*Saved data entries*
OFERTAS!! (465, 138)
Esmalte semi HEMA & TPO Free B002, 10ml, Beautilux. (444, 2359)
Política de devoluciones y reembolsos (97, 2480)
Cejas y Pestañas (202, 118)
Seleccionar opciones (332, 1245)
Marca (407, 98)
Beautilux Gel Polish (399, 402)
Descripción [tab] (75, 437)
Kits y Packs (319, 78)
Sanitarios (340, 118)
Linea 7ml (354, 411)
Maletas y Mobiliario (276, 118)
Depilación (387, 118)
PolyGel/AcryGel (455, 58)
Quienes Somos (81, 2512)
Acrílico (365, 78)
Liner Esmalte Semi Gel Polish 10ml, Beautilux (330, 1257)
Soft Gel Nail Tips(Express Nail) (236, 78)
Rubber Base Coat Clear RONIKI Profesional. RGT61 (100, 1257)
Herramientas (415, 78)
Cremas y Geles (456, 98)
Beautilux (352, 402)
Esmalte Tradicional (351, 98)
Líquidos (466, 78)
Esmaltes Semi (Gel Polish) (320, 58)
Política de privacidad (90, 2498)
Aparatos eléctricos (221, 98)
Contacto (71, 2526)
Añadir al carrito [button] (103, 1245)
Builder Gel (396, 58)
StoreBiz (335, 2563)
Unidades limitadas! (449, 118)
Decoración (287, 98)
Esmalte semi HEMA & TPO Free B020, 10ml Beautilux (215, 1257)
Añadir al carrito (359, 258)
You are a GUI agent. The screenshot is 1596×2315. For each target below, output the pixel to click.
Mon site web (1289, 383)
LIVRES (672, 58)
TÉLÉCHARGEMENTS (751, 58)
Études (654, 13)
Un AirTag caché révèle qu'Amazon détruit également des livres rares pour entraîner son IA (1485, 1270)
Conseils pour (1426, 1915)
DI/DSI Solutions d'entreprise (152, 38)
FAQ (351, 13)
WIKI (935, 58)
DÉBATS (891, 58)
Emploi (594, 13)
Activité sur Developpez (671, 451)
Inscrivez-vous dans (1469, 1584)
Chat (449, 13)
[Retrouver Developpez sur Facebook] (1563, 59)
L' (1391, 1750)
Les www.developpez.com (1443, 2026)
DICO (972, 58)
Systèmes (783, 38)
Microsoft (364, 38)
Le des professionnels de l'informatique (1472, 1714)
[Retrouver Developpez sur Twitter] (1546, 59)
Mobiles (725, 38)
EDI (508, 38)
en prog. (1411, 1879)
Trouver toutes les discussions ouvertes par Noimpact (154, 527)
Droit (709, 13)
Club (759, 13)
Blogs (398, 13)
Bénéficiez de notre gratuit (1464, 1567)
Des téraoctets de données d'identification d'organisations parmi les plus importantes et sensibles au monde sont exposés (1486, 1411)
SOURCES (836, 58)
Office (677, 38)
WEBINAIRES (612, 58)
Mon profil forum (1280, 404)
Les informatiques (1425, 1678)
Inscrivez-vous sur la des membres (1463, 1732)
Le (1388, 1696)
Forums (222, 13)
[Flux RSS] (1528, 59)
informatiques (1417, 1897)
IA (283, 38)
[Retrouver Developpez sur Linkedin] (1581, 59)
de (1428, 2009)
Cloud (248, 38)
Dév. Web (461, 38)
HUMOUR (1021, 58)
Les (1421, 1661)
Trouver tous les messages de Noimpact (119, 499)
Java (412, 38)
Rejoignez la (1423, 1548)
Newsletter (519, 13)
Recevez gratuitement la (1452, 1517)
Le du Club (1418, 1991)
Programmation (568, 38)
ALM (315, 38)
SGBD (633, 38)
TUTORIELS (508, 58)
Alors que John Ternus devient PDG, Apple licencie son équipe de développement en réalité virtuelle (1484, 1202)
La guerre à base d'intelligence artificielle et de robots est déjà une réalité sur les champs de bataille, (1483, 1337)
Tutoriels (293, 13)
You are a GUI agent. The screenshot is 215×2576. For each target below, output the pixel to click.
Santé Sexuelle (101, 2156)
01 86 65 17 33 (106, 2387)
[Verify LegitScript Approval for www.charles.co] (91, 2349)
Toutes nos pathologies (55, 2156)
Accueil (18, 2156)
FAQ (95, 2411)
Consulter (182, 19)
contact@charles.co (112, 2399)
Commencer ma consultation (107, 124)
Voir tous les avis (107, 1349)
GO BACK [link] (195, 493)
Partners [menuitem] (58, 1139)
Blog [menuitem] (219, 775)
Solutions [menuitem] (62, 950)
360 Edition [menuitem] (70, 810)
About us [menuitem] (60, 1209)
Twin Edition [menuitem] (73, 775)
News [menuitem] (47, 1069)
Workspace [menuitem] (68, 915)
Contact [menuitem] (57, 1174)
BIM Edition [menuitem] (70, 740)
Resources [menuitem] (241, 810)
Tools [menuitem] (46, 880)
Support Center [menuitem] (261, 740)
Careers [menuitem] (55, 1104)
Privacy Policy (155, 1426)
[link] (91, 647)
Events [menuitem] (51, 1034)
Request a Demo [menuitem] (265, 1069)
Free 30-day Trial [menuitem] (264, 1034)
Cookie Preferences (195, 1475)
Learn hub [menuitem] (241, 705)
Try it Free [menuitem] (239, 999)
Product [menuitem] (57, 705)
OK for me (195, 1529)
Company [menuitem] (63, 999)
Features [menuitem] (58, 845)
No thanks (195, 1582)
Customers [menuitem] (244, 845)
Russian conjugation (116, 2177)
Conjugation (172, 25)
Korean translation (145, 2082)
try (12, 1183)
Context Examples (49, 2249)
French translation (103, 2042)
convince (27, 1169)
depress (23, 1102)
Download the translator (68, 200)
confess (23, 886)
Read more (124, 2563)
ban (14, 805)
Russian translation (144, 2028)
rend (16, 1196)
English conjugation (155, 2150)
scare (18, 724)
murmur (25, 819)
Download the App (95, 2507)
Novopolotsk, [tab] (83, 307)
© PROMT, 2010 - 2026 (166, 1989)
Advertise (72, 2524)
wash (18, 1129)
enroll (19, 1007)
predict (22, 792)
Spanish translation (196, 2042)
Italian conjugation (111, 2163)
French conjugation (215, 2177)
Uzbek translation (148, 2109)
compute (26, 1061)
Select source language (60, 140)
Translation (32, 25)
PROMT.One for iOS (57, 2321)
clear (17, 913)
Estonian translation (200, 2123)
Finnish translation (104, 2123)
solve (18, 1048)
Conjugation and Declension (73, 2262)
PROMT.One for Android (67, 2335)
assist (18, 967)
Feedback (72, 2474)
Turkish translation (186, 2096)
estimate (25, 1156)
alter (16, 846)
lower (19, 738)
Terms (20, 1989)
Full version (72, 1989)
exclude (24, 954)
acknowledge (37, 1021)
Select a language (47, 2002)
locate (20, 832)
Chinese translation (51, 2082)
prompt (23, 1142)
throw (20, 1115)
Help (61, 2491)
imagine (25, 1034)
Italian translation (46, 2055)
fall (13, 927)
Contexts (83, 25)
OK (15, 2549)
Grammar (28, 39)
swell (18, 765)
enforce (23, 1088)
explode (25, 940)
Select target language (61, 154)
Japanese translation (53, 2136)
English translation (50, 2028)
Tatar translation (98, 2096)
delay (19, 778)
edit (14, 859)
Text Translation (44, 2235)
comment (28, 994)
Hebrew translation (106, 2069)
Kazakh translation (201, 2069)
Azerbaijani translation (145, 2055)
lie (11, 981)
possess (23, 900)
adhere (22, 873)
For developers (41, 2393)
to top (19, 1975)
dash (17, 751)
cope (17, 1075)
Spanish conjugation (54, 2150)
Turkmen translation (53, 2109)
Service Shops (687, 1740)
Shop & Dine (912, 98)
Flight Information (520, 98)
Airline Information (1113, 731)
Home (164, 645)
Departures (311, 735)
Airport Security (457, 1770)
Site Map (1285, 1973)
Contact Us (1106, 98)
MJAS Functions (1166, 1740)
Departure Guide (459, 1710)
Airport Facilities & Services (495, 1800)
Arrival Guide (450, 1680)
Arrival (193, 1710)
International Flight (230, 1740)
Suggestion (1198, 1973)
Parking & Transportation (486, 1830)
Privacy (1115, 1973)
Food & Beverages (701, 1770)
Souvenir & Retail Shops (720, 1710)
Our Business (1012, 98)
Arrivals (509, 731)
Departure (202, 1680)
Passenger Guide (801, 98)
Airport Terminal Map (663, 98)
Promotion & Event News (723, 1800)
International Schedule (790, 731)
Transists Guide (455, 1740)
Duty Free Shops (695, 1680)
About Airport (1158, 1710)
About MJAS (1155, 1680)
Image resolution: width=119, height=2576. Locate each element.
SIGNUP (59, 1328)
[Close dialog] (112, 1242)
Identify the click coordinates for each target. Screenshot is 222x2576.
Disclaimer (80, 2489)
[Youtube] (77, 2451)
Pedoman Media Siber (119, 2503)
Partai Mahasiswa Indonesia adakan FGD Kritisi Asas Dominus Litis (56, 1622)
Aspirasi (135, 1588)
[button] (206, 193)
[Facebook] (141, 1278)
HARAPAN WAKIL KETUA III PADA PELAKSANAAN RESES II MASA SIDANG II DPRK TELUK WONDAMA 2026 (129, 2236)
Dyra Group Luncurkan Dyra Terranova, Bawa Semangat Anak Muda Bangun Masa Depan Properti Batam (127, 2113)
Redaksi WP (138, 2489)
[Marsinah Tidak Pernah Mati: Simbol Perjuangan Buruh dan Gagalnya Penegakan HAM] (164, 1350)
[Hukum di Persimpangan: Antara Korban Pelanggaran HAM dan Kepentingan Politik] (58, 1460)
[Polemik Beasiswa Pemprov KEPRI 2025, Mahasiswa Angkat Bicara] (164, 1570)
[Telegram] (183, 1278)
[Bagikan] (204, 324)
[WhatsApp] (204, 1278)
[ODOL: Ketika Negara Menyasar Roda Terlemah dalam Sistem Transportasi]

*Directions*
Exactly the lines above from the one with "Cremas y Geles (456, 98)" to the one with "Añadir al carrito (359, 258)", both included, are to be quoted; leave the rest out.

*Reply to the task*
Cremas y Geles (456, 98)
Beautilux (352, 402)
Esmalte Tradicional (351, 98)
Líquidos (466, 78)
Esmaltes Semi (Gel Polish) (320, 58)
Política de privacidad (90, 2498)
Aparatos eléctricos (221, 98)
Contacto (71, 2526)
Añadir al carrito [button] (103, 1245)
Builder Gel (396, 58)
StoreBiz (335, 2563)
Unidades limitadas! (449, 118)
Decoración (287, 98)
Esmalte semi HEMA & TPO Free B020, 10ml Beautilux (215, 1257)
Añadir al carrito (359, 258)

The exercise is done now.